Ripple is claiming victory in a court order issued today that determined the company did not violate securities laws when it initially offered XRP to investors – at least in part. At the same time, the order did indicate that the manner of sale did violate certain securities laws. Responses so far have been a bit mixed, but XRP has rallied on the news, with Ripple CEO Brad Garlinghouse touting a big victory for the firm.
Below is the court Order with the finding on page 27, where the court states:
“… XRP sales were programmatic sales on various digital asset exchanges through blind bid/ask transactions. See SEC 56.1 Resp. ¶¶ 280–84, 306–09. Larsen and Garlinghouse did not know to whom they sold XRP, and the buyers did not know the identity of the seller. Thus, as a matter of law, the record cannot establish the third Howey prong as to these transactions. For substantially the same reasons discussed above, supra § II.B.2, Larsen’s and Garlinghouse’s offer and sale of XRP on digital asset exchanges did not amount to offers and sales of investment contracts.”

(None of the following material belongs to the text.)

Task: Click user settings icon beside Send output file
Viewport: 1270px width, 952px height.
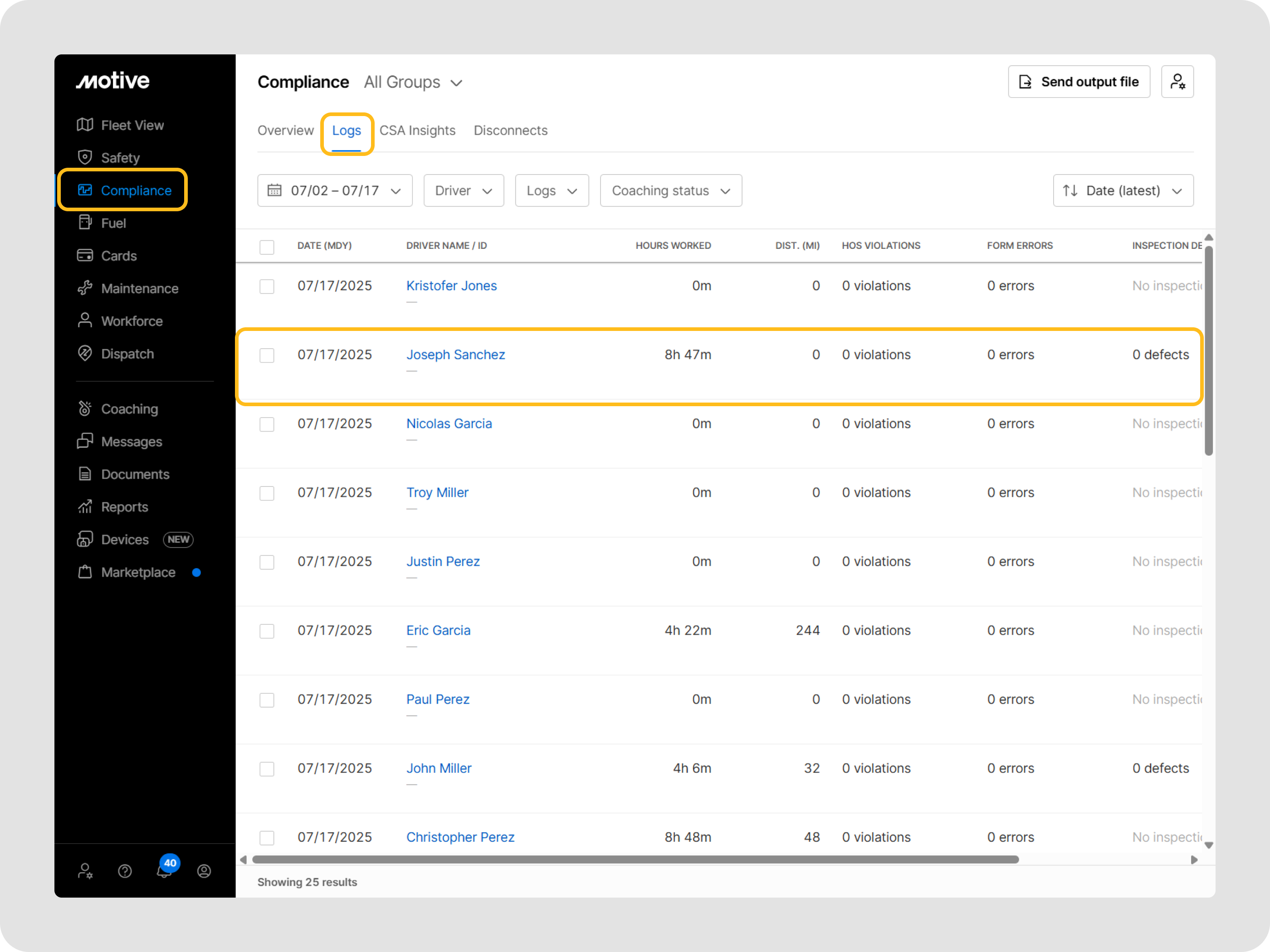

The most important part of this ruling:
“XRP, as a digital token, is not in and of itself a “contract, transaction[,] or scheme” that embodies the Howey requirements of an investment contract.”
This is a now a matter of law (not up for trial.)
— Brad Garlinghouse (@bgarlinghouse) July 13, 2023
As one part of Howey is not substantiated, the court does not pursue the other aspects of Howey in determining whether or not an asset is a security.
The court concludes:
“…the SEC’s motion for summary judgment is GRANTED as to the Institutional Sales, and otherwise DENIED. Defendants’ motion for summary judgment is GRANTED as to the Programmatic Sales, the Other Distributions, and Larsen’s and Garlinghouse’s sales, and DENIED as to the Institutional Sales.”
Trial dates to follow as the legal odyssey continues.